Port of Oakland commissioners listen to members of the public talk about “ban the box” policies at last week’s board meeting.

When Willie Lockett Jr. was released seventeen months ago after serving twenty-two years in prison, he faced the daunting prospect of finding a job. Although he obtained a business degree while inside, and continued his education at Laney College after release, Lockett feared that employers would discriminate.

The first position he applied for was at a telecommunications company. He passed all the necessary tests, and was told he got the job. But before his first day of work, the company called to say that because he was on parole they weren't going to hire him.

"I was devastated," Lockett said. He believes that the box on the employment form he checked notifying the company of his prior conviction was what prompted a criminal background check, scuttling his dream of joining the workforce.

But Lockett persevered. He sent off more applications, including one to a small manufacturing firm. Despite knowing about Lockett's prior, the owner gave him a chance. He's been on the job over a year now, working as a machinist.

He and half-a-dozen other formerly incarcerated men implored the Port of Oakland's commissioners at a meeting last week to push for a new, ambitious "ban the box" policy for a massive, private warehouse project that will soon be built on port-owned land.

Justin King told the port commissioners they have a unique opportunity to prevent discrimination against potentially hundreds of people who will seek work at the center. The chance of having a middle-class job will turn people's lives around, he said.

"When we apply for a job, we know we won't get it," said King, who served time in a county jail. "Because when you check that box, they won't call you back."

The port is currently in talks with CenterPoint Properties to build one of the largest logistics complexes on the West Coast. The port will own the land and lease it to CenterPoint. Workers inside the cavernous warehouses will shift cargo between trucks and trains.

Some are worried that these jobs won't be filled by people from the communities closest to the port, in the flatlands of Oakland and surrounding cities. That's partly because so many East Bay residents have criminal records.

Even though California's justice system has shifted recently toward more rehabilitative policies, including releasing nonviolent offenders earlier, many of the state's employers haven't changed their thinking about the formerly incarcerated. People with records feel they're being set up to fail — released back into society but locked out of the job market.

A coalition of community groups, faith leaders, unions, and formerly incarcerated people called Revive Oakland has been negotiating with CenterPoint for months over a good-jobs agreement (see "'A People's Port': Unions, Community Groups Hope to 'Revive' Oakland with Jobs Agreement at Army Base Project," 8/22). A lynchpin of the deal, they say, is a strong ban-the-box policy.

Jahmese Myres of Revive Oakland told the Express that they're seeking the most advanced ban-the-box policy possible, one that would close out loopholes that exist in similar policies adopted in recent years by other cities and states. According to Myres, some policies include a clause that gives employers almost unlimited discretion to conduct criminal background checks on any employee being hired.

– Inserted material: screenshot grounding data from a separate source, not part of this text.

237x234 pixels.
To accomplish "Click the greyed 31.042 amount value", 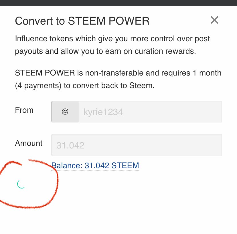I will click(70, 146).
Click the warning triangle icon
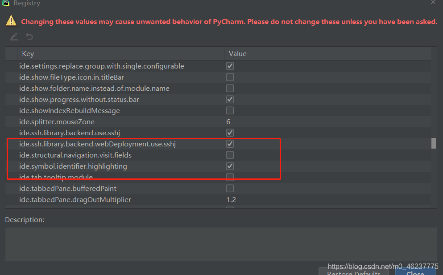The height and width of the screenshot is (275, 443). coord(11,21)
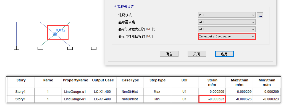Viewport: 286px width, 107px height.
Task: Select the blue hinge circle on the brace
Action: [55, 34]
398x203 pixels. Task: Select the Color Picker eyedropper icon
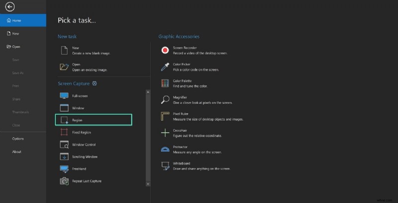pos(165,67)
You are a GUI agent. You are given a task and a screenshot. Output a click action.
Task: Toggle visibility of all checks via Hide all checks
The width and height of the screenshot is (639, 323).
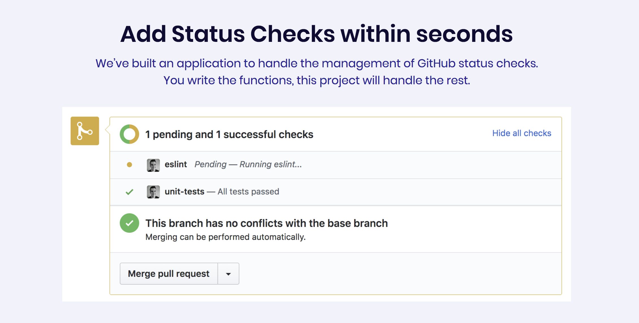(x=522, y=133)
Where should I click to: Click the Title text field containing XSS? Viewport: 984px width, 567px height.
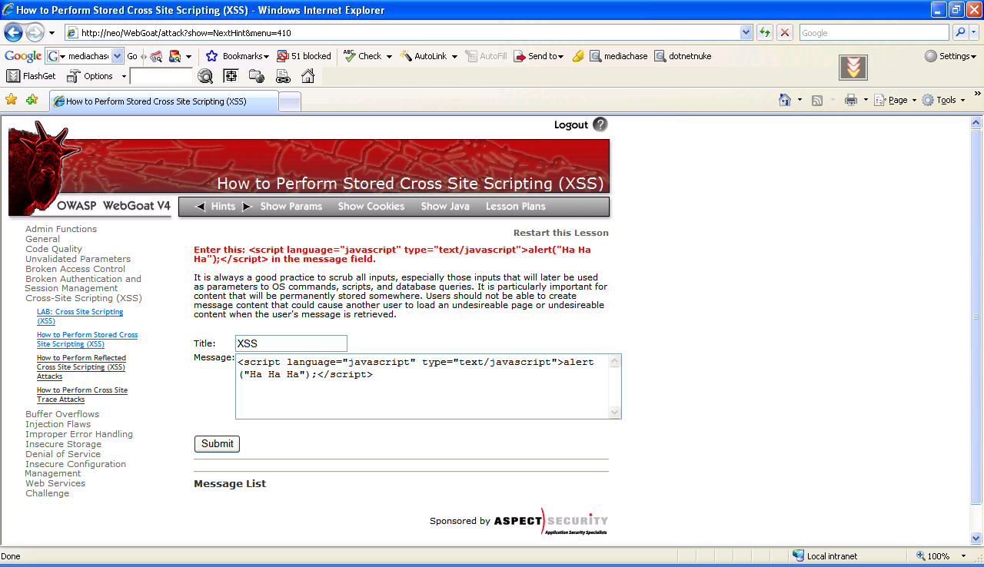point(291,343)
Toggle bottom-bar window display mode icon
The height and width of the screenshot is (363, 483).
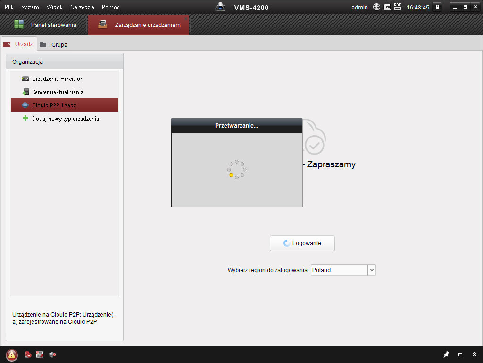(x=460, y=354)
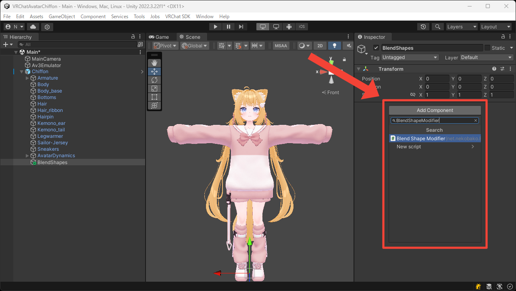The width and height of the screenshot is (516, 291).
Task: Select the Rect transform tool
Action: (x=154, y=97)

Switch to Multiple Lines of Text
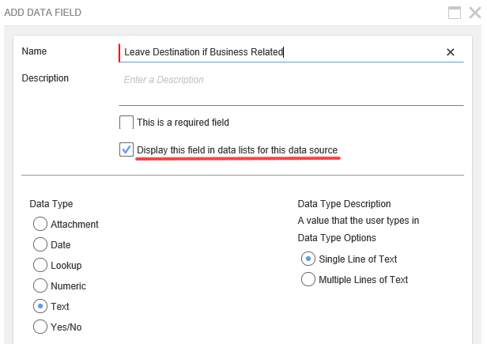[308, 280]
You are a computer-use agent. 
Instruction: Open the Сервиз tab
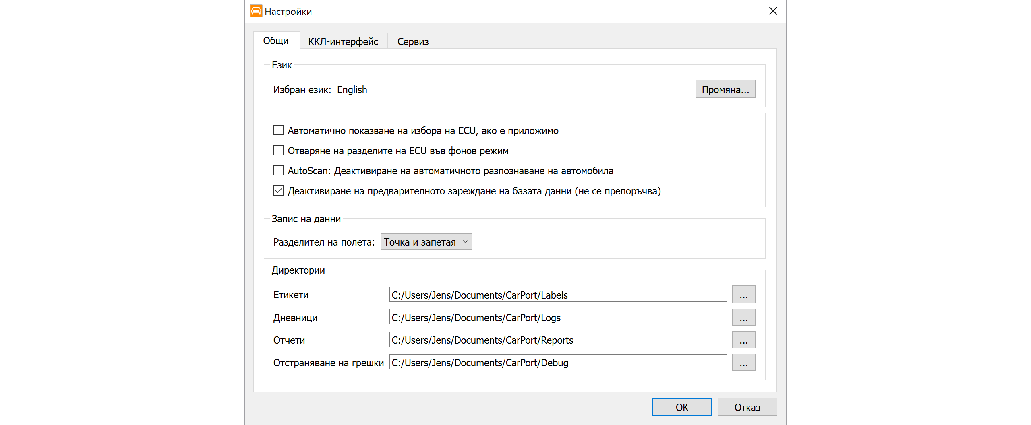click(x=412, y=41)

Revive Oakland wants CenterPoint and the port to agree on a more transparent and formal policy that includes a standardized list of "sensitive positions" for which a background check can be conducted. For all other jobs, the employer wouldn't be able to look into a person's criminal history. They also want to limit the review of a person's convictions only to offenses directly related to the job they're applying for.

According to Beth Avery, an attorney with the National Employment Law Project, ban-the-box policies that apply to private companies like CenterPoint have been adopted by nine states and fourteen cities, plus Washington D.C. So-called "fair chance" policies like ban-the-box are gaining momentum as a policy tool to both reform the criminal-justice system and also spur the economy.

"People with records are not necessarily worse employees," Avery said. "In fact, some employers are coming forward and saying these are our best."

In terms of societal impact, Avery said it's important that companies move toward more holistic methods of assessing a potential employee, and not letting past convictions instill bias. Part of the reason is that people of color are more impacted by mass incarceration, therefore the check box on applications reinforces racial inequality.

But millions of white Americans are also likely being locked out of job opportunities because of prior convictions. "This is such a massive problem, 70 million people, nearly one in three adults has a record," Avery said.

Port Commissioner Earl Hamlin told the Express that the board is "generally supportive" of a ban-the-box policy.

Another commissioner, Cestra Butner, said that he's hired formerly incarcerated people at Horizon Beverage, a distribution business.

However, whether or not CenterPoint will agree to what would be one of the strongest ban-the-box policies in the country is unclear. The company didn't return emails seeking comment.

Correction: The original version of this story incorrectly stated that Justin King served time in a state prison. He was convicted of a crime and served time in a county jail.